* BEGIN Document passage *

The price paid to Sanderson was not disclosed, but trade publications put it at around mid-six figures, a rich advance usually reserved for bestselling authors. The book is slated for release in spring 2008. Pearson Plc owns Penguin.

"I'm not quite sure what a mid-six-figure sum is, but let's imagine 500,000 pounds ($942,700) and let's assume that non-UK rights are about the same," MacMillan Chief Executive Richard Charkin wrote on his own blog.

"It means that the book will have to sell around a million copies to earn back the advance."

Some blogs-turned-books have been hits with readers, but publishers could not recall any that had reached such a lofty sales tally.

"Belle de Jour," the diary of a London call girl, and "Julie and Julia," a New York woman's struggle to cook the recipes of celebrated chef Julia Child, both became bestsellers.

WAVE OF HYPE

But others that arrived amid a wave of hype including Stephanie Klein's "Straight Up and Dirty" and Jeremy Blachman's "Anonymous Lawyer" haven't fared as well.

* END Document passage *
* BEGIN Data shown *

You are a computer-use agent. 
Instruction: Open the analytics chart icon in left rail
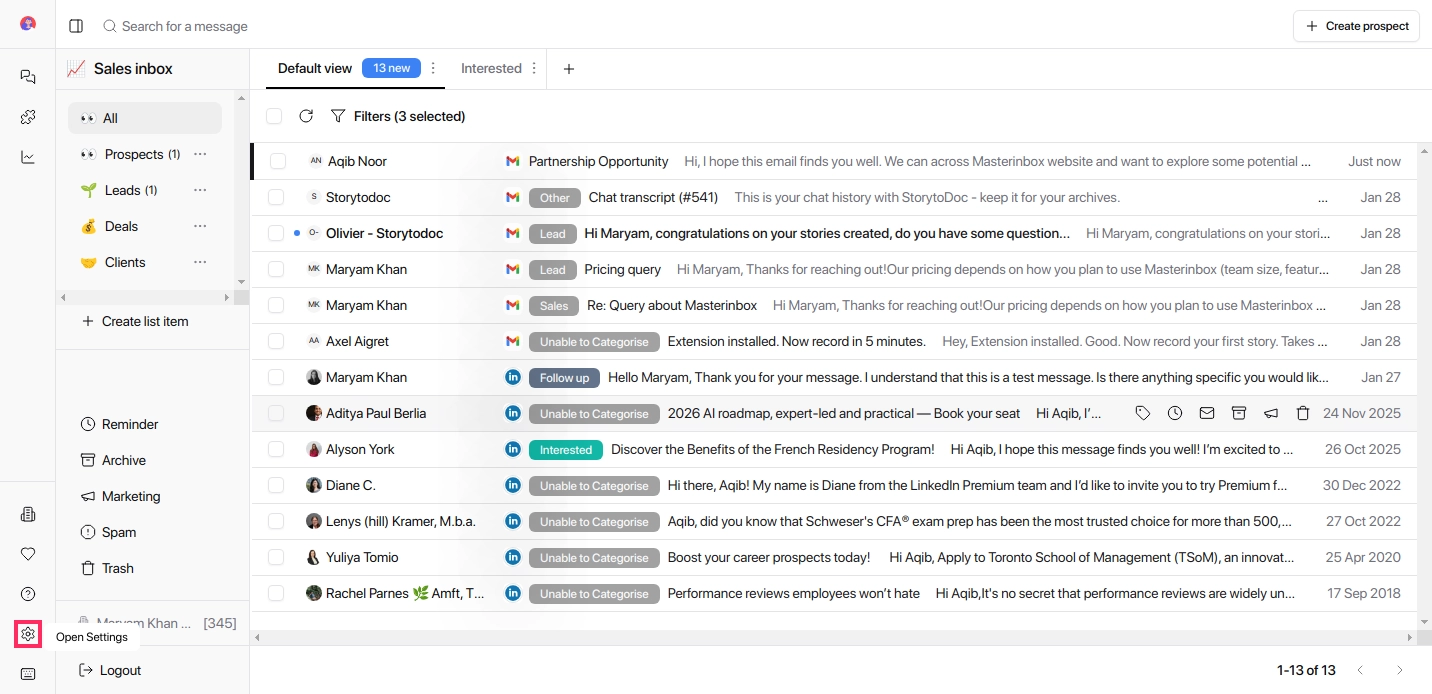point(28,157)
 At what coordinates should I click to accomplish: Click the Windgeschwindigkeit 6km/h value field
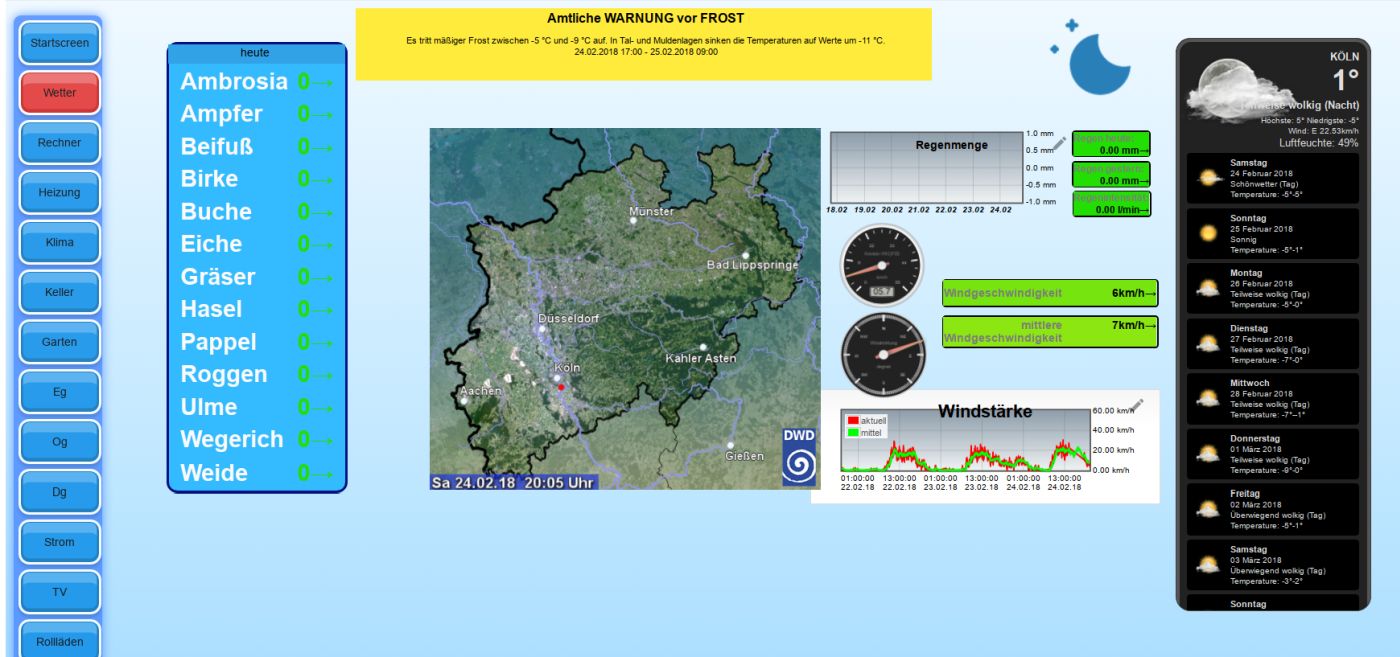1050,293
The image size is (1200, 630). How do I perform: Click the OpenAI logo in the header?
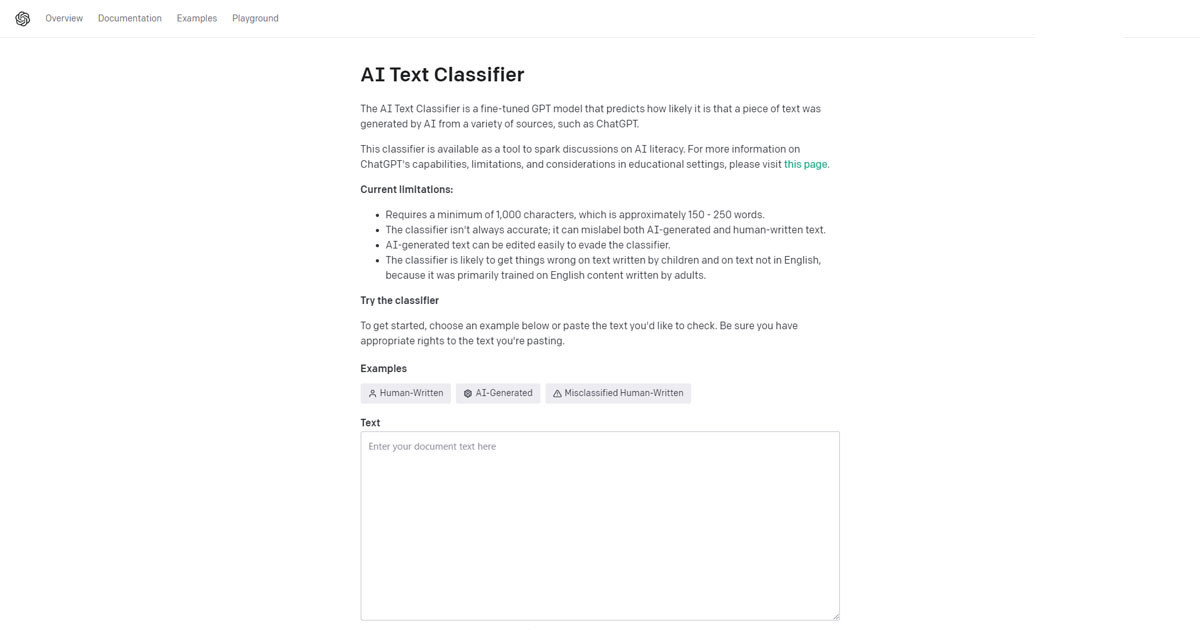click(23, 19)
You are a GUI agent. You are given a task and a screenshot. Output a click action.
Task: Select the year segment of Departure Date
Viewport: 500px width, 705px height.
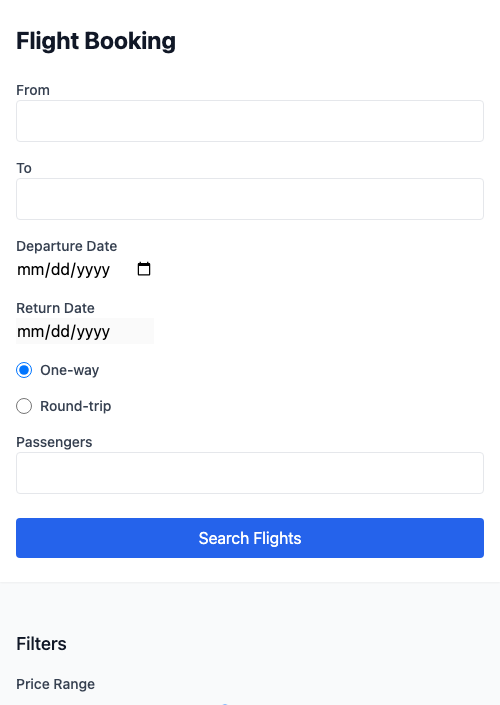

* END Data shown *
* BEGIN Data shown *

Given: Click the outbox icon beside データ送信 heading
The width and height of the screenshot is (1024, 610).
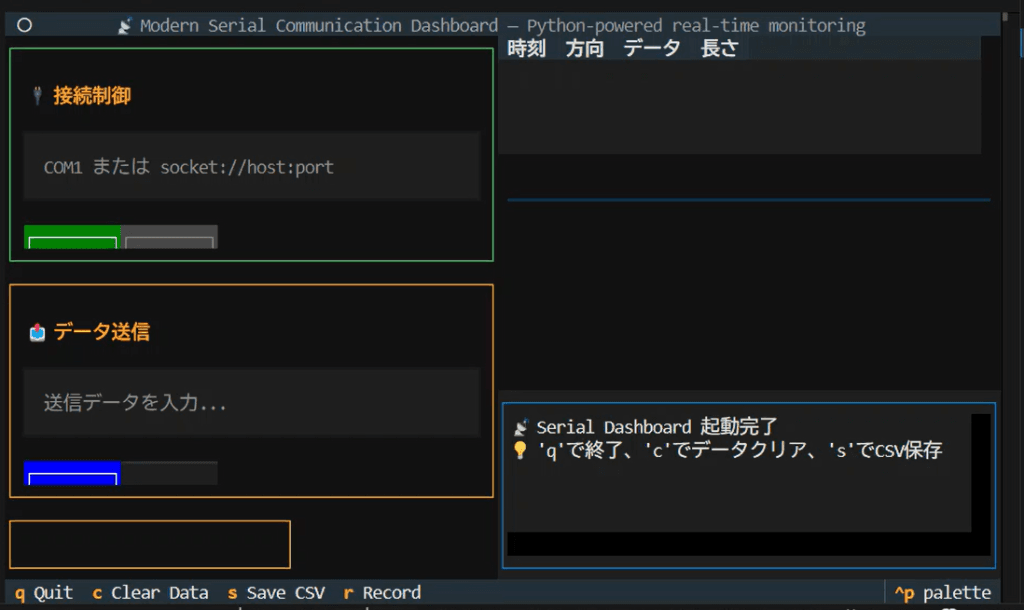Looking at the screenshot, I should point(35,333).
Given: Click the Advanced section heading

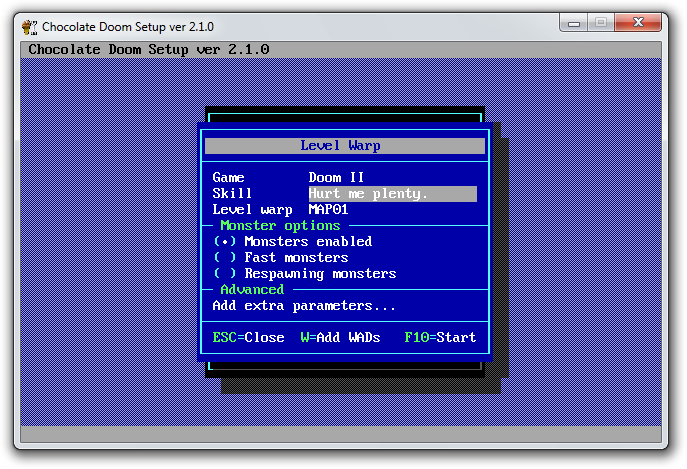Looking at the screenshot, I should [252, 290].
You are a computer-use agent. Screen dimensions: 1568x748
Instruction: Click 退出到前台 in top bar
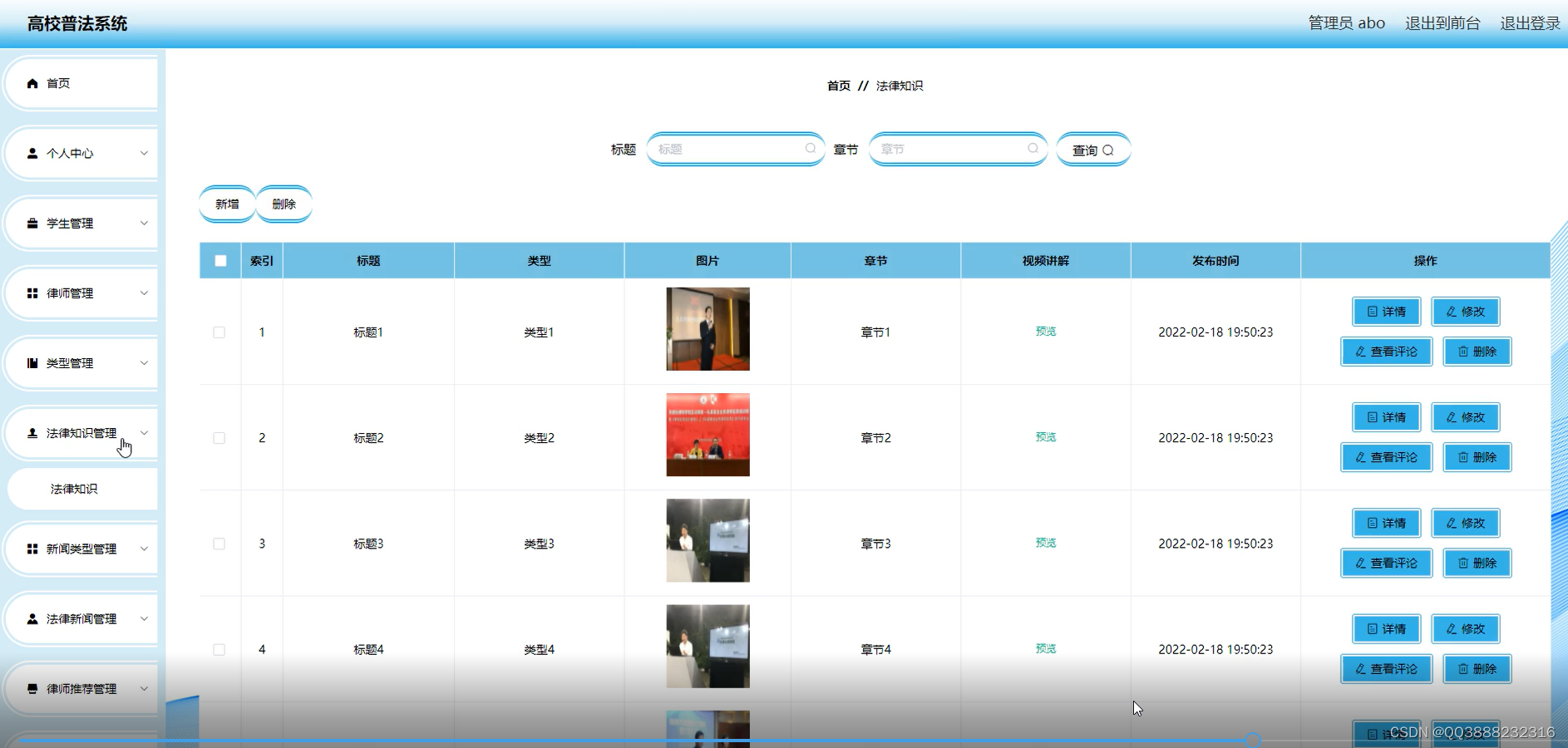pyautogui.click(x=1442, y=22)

* END Data shown *
* BEGIN Data shown *

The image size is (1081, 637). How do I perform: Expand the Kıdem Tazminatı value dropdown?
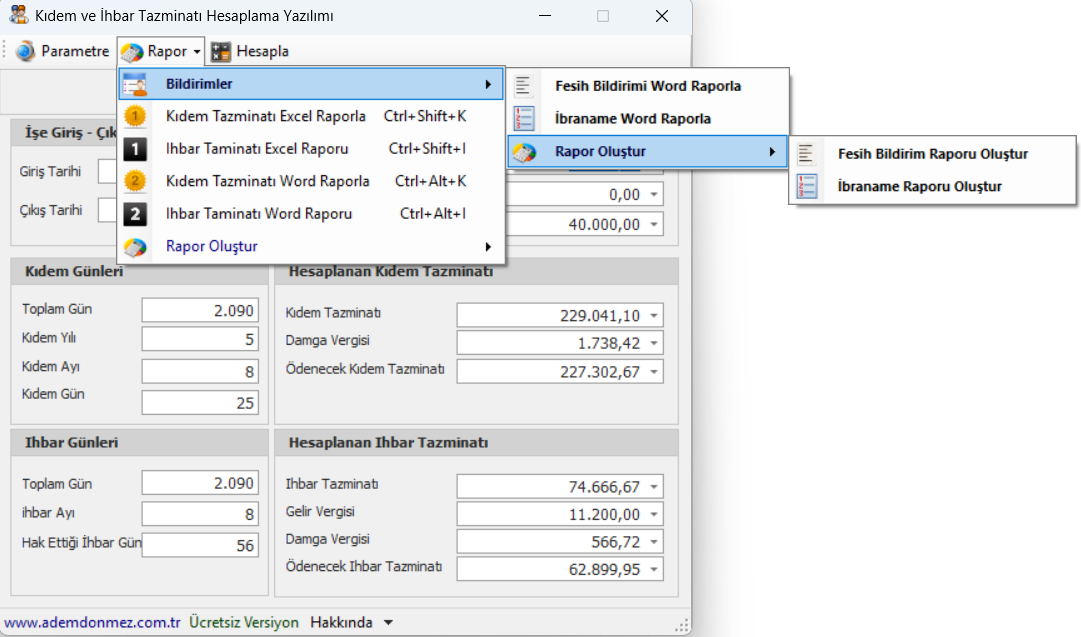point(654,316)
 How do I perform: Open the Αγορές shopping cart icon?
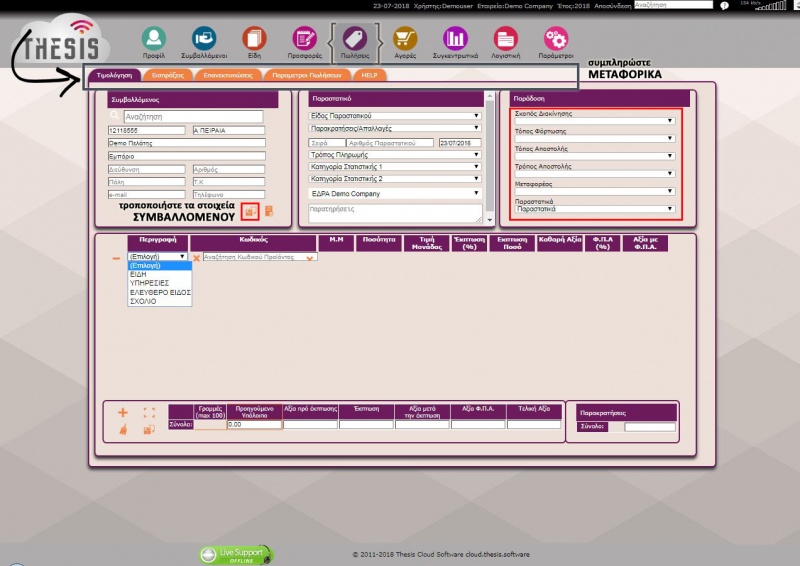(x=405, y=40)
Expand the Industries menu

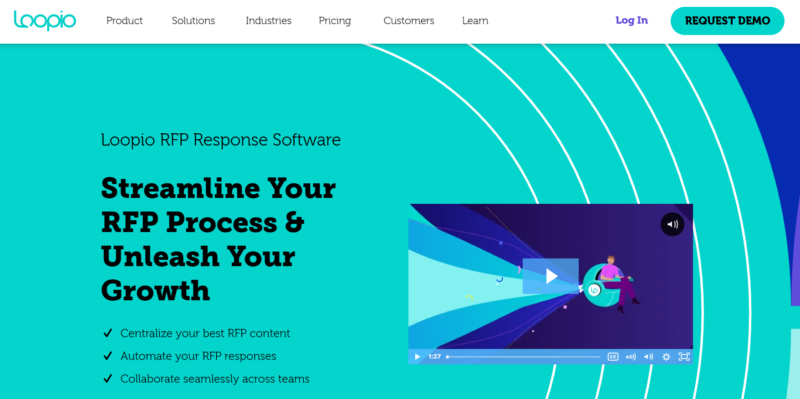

* END Data shown *

• [Tasks to complete]:
1. In the passage about blog-based book deals, when is the book slated for release?
2. Echo part of the passage about blog-based book deals word for word, beginning at "Some blogs-turned-books have" and stopping after "both became bestsellers.".

• [Answers]:
1. Spring 2008.

2.
Some blogs-turned-books have been hits with readers, but publishers could not recall any that had reached such a lofty sales tally.

"Belle de Jour," the diary of a London call girl, and "Julie and Julia," a New York woman's struggle to cook the recipes of celebrated chef Julia Child, both became bestsellers.